The lesson here is sobering but simple: we cannot afford to repeat the mistakes of the social media era, where regulatory inertia allowed platforms to become breeding grounds for polarisation and manipulation. Safeguards must come now, before AI fully entrenches itself as the preferred weapon of extremist politics.

Glimmers of hope in the chaos

Yet democracy, battered and beleaguered, showed remarkable flashes of defiance. Around the world, people resisted – sometimes with unimaginable courage – to fight for what democracy could be, rather than what it has become.

In Georgia, citizens mobilised against a repressive government, refusing to back down even as crackdowns escalated. In South Korea, mass protests forced the impeachment of a president who had attempted to strangle democracy under the guise of martial law.

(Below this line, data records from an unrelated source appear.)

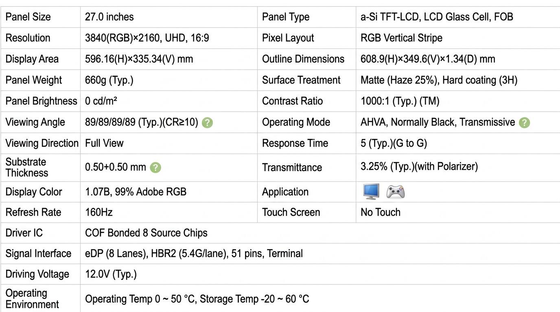Open the Substrate Thickness help icon
This screenshot has height=312, width=560.
pyautogui.click(x=155, y=167)
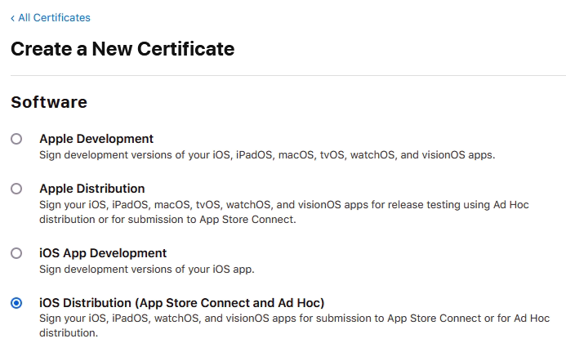Viewport: 566px width, 352px height.
Task: Click the Apple Distribution description about Ad Hoc
Action: (x=284, y=204)
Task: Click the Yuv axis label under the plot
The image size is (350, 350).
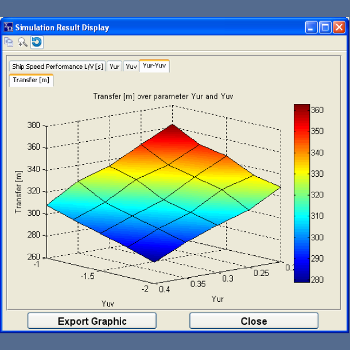Action: [x=107, y=302]
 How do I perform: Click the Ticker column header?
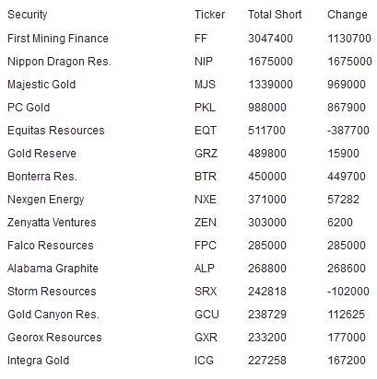pyautogui.click(x=209, y=15)
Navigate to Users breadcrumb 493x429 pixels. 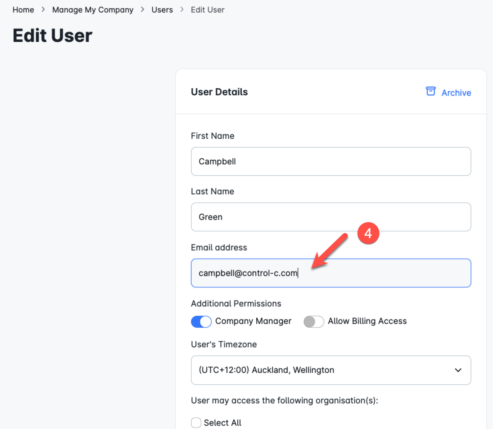[x=162, y=10]
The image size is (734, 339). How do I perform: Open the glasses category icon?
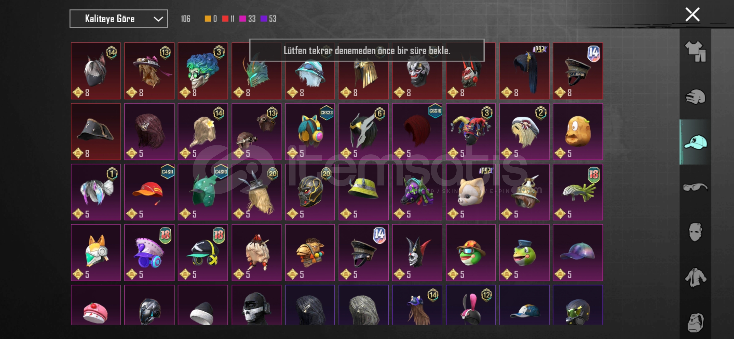[695, 187]
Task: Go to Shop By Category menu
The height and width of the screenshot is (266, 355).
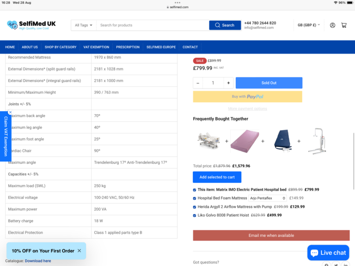Action: point(61,47)

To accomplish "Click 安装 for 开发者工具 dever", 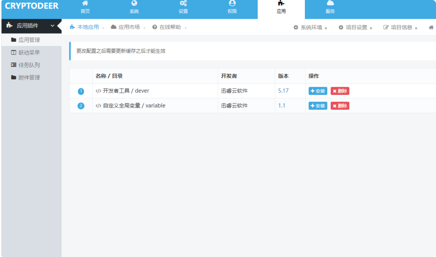I will pos(318,91).
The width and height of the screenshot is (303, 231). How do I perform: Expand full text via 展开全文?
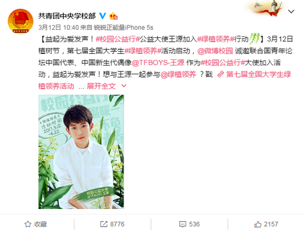[x=101, y=86]
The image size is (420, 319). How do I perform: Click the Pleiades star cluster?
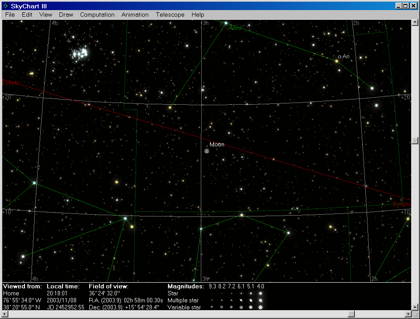pos(80,54)
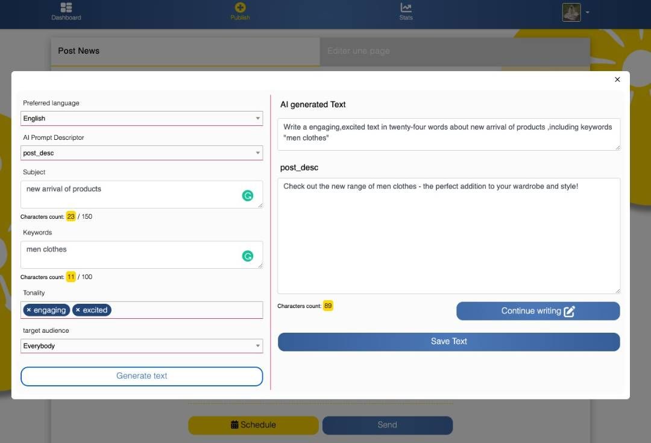
Task: Click Continue writing button
Action: tap(538, 311)
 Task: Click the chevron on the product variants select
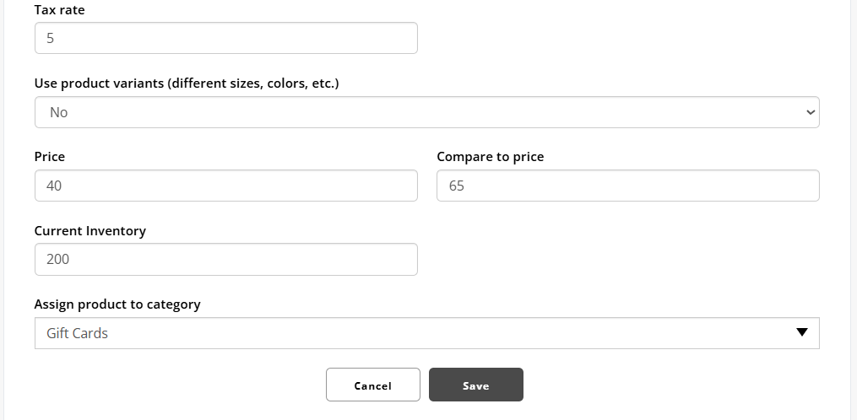coord(811,112)
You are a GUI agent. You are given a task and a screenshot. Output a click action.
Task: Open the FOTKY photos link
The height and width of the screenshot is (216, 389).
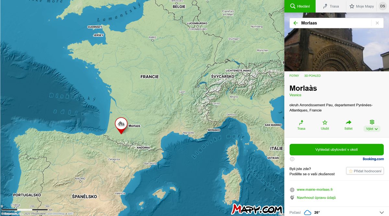[294, 76]
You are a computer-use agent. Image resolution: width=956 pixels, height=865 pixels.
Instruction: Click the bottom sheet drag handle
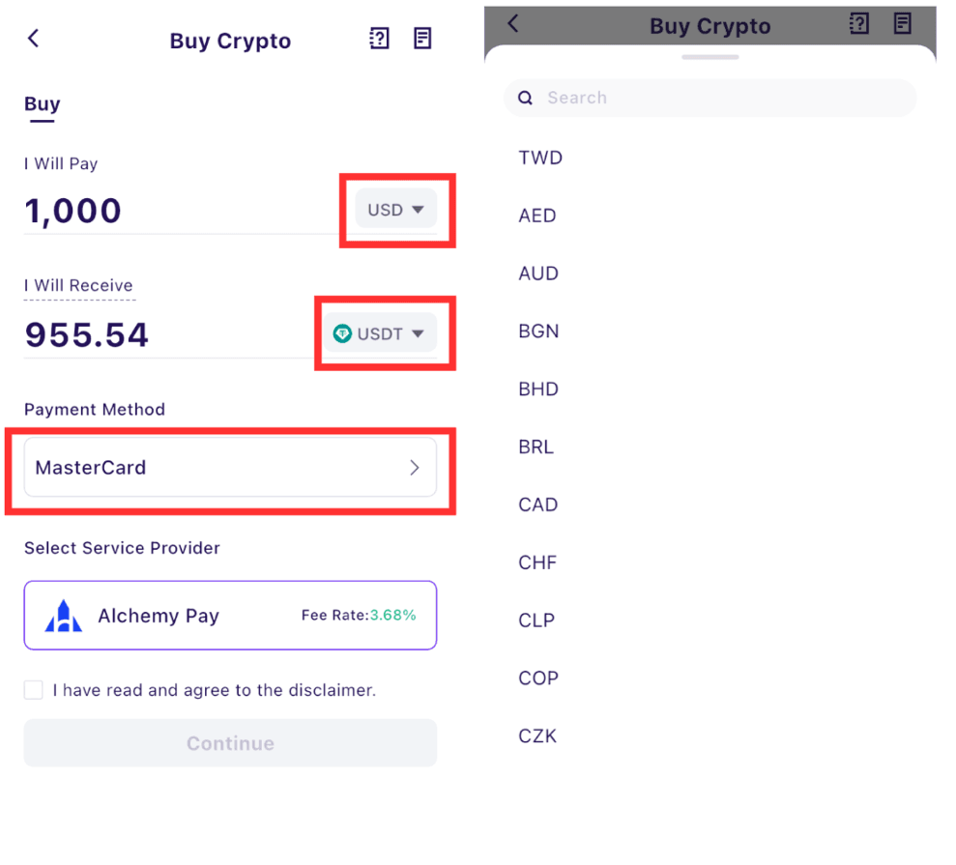710,57
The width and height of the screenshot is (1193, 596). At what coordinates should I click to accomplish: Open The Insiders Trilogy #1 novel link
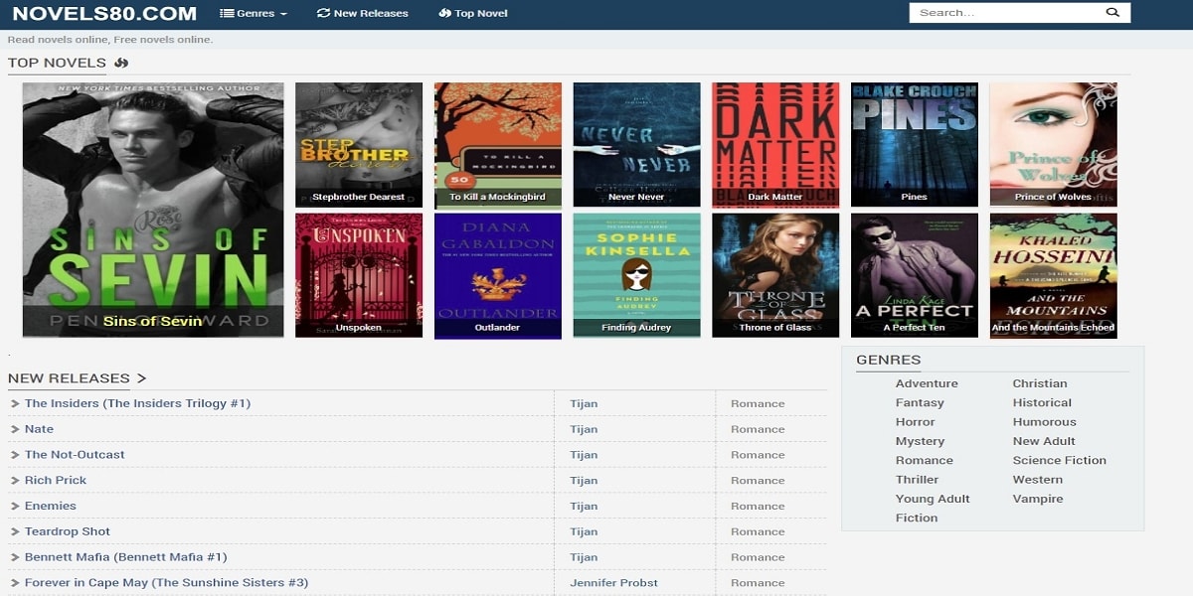(137, 403)
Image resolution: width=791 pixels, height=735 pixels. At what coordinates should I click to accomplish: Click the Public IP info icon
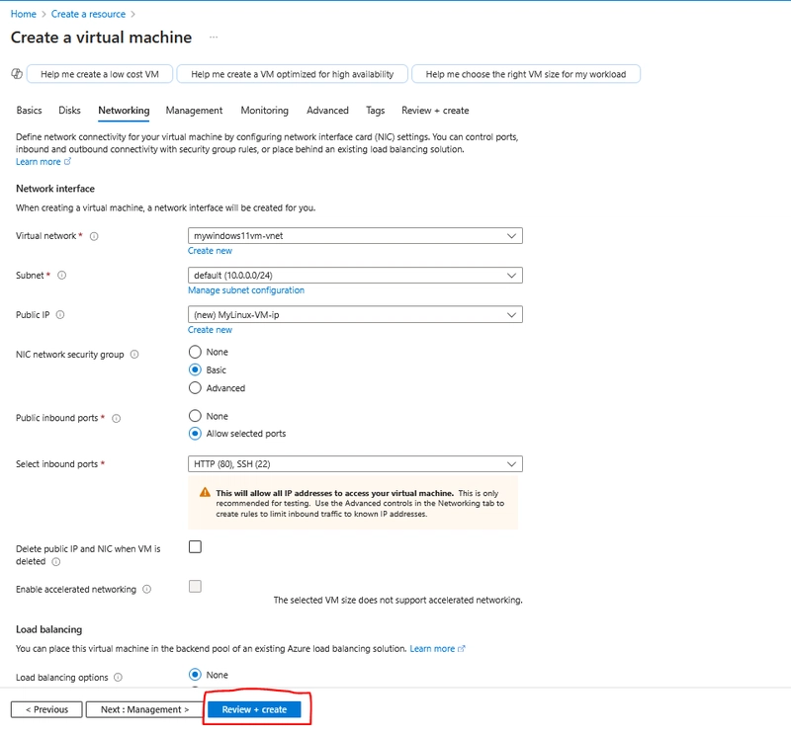60,314
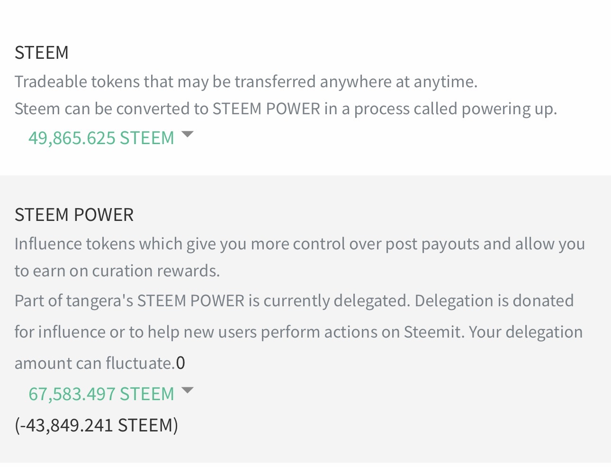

Bangladesh saw voters reject the path to a one-party state, delivering a shockwave to embedded authoritarianism. And in Pakistan, despite the outlawing of Imran Khan’s party and his imprisonment, voters defied suppression to propel his independents to victory.

These were not quiet revolutions. They were messy, loud, and deeply imperfect – but they were alive.

A generation’s reckoning

And then there is the next generation. Saddled with the mess left by their elders, they have emerged as democracy’s most unlikely defenders. Gen Z and millennials have proven themselves unafraid to challenge cemented power structures, leveraging technology and collective action in ways that older generations can only marvel at.

This generation, unshackled from blind faith in traditional institutions, rejects the status quo as fervently as the disruptors they sometimes unwittingly enable. Yet their vision is clearer, their voices sharper, and their commitment to tackling issues like climate change, inequality, and human rights more urgent than ever. If democracy has a future, it is in their hands – and perhaps that is where it belongs.

Not so demure after all

The year 2024 laid bare democracy’s vulnerabilities but also its resilience. It was not a demure year, not for the ideals of freedom and equality, nor for the people who fought for them. The narrative of “democracy in danger” may have faltered, but the fight for democracy itself is far from over. It is messy. It is loud. And it is alive.

Pius Fozan is a photojournalist and public policy graduate from the Willy Brandt School and Central European University.